◆ **Task**:
Extend the forum reply below about singing a Cyril Tawney sailor's lament, carrying on after its final sentence.

◆ **Document segment**:
++++++++
As to the details, you're raising questions that are quite relevant to me as well.

I think that you sound too bouncy and cheerful! Maybe you have been listening to too much Morris music :D


What I can say is that I can't blame the Morris since I hardly have points of contact with this world at all - have just been introduced by watching the sites (including John's amazing "Kettlebridge Clogs") at Lewes in October 2013. Besides, this month's TOTM actually is a Morris tune, but I chose to record the Irish counterpart (which has another sort of bounce with it) instead... :)

This is a meant to be about a sailor (Cyril Tawney himself) mourning that he has wasted his youth by signing on in the Navy for 16 years when he was only 16 years old. He is bored out of his skull watching the sea churn behind his ship instead of living a life on shore courting and marrying like his classmates.


I'm a bit unsure here. I have learnt (from a very reliable person) that a lament doesn't have to be slowly - at least in the singing of English folk song, which this might be accounted in a wider sense. I chose to add weight through the singing whilst taking the words seriously. The song is quite repetive which I take as expression of dullness, lonelyness a.s.f.
++++++++
◆ **Recorded data**:

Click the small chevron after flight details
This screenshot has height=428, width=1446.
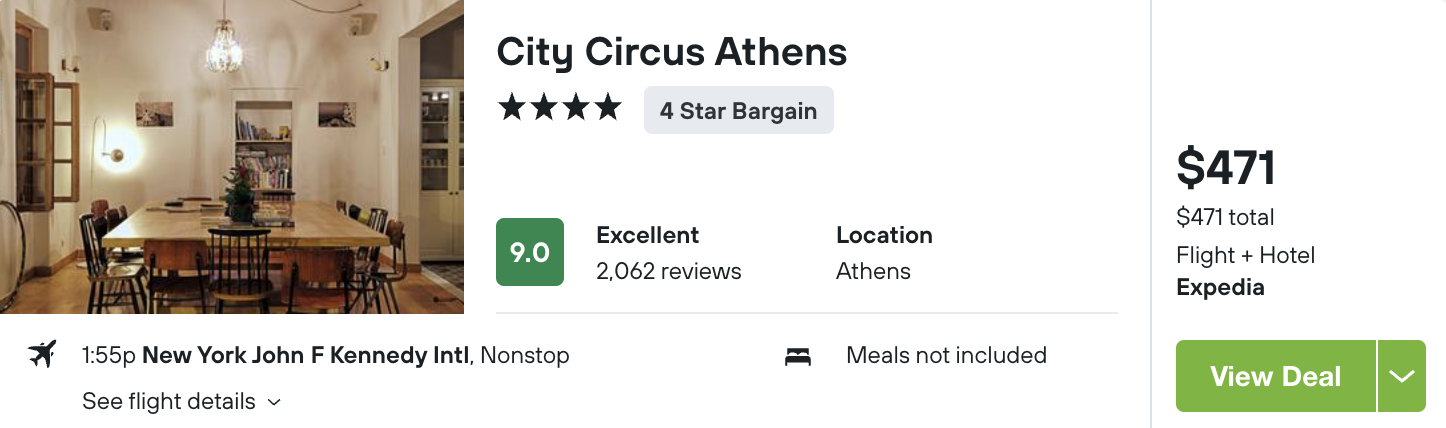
++++++++
◆ **Task response**:
I don't think I will slow the whole song down more than slightly. Maybe it would be adequate just to have some hesitation between the lines (as Cyril has them himself). I will try out some variations with your critique in mind.

Anyway, I think that you should slow it down some and maybe try dropping the melody line on the concertina.


As to the latter point I'm likewise unsure. I seem to recall that it is widely regarded as unfitting to double the melody line with one's playing. OTOH there are fiddlers, guitarists and even concertinists (Dick Miles comes to my mind) who are doing this.

To my ears it works in many cases contrary to initial belief. My present work piece for that is "Barbara Allen", where I take the version that Stuart has provided (in a very impressive way as to me) in order to adapt it to my style, i.e. including the melody. I'm curious about the reactions to that recording which I will provide within the next days.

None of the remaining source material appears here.